Hicieron una distinción, tomaron una decisión. Y entonces viene esa frase maravillosa, al final de todo el proceso: “El Espíritu Santo y nosotros hemos decidido no imponeros más cargas que las estrictamente necesarias”, y demás. Anuncian su decisión. Pero me encanta esa frase: “El Espíritu Santo y nosotros hemos decidido”. Es decir, esta comunidad, guiada por el advocatus, el Paráclito, ha sido conducida a una verdad más profunda.

Amigos, en apenas unas décadas después de la muerte y resurrección de Jesús, ya tenemos este primer concilio. Ha habido veinte concilios ecuménicos, incluyendo el Concilio Vaticano II, que tuvo lugar en mi propia vida. Más o menos una vez por siglo, la Iglesia afronta una crisis y debe repensar lo que cree, lo que practica, debatiendo consigo misma, reflexionando sobre sus ideas, dejando que se desarrollen en el tiempo y el espacio. Y en momentos clave, la Iglesia debe reunirse en un sínodo o concilio. Y al final, dice alguna versión de esta frase: “El Espíritu Santo y nosotros hemos decidido”.
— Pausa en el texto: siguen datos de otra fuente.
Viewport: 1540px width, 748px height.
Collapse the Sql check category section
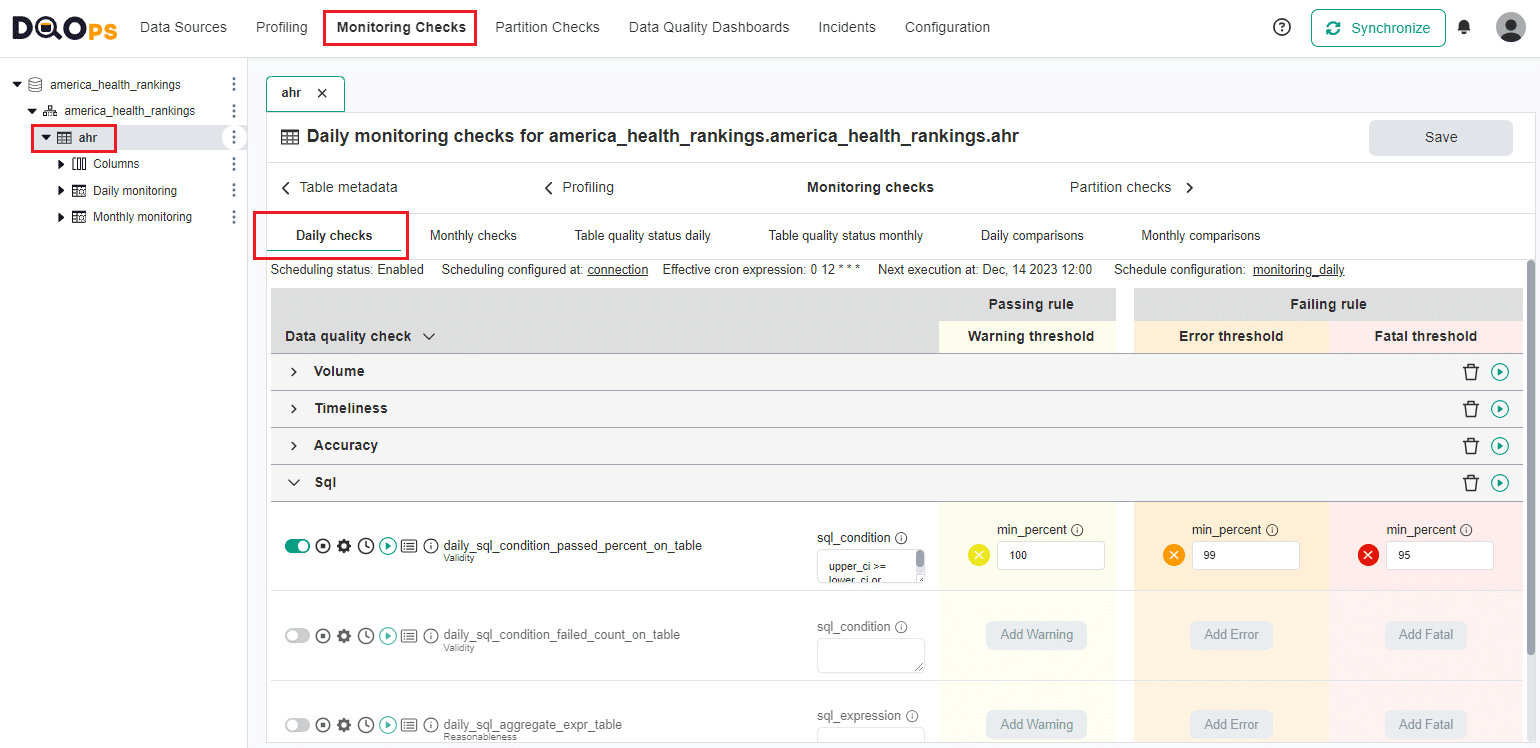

Esa es la belleza de la historia de la Iglesia. Por eso la estudiamos: no como una disciplina antigua, sino como el estudio del Espíritu Santo. ¿Qué ha hecho el Espíritu? Ha guiado a la Iglesia hacia toda la verdad.


Y ahora, como prometí, echemos un vistazo a la segunda lectura del libro del Apocalipsis. Estamos casi al final. Y vemos la culminación de la revelación bíblica: la llegada de la Nueva Jerusalén. Leemos esta magnífica descripción: “Me mostró Jerusalén, la ciudad santa, que descendía del cielo, resplandeciente con la gloria de Dios. Su fulgor era semejante al de una piedra preciosa, como un diamante cristalino”.

He aquí esta ciudad hermosa, completa, perfecta. ¿Qué representa? La plenitud de la vida en Cristo, el final de todo el desarrollo, el punto donde la idea de la encarnación alcanza su perfección total. Y ese es el punto: aún no hemos llegado. Todavía no. Eso llegará en la culminación de los tiempos. Ahora vivimos en el tiempo de la Iglesia. La gran revelación que nos dio Jesús sigue desarrollándose, como un río, como un árbol, como una planta, como una idea viva en mentes vivas. Y está ocurriendo. Y sí, a veces parece un proceso caótico, pero confiamos en que sucede bajo la guía del Paráclito, del Espíritu Santo.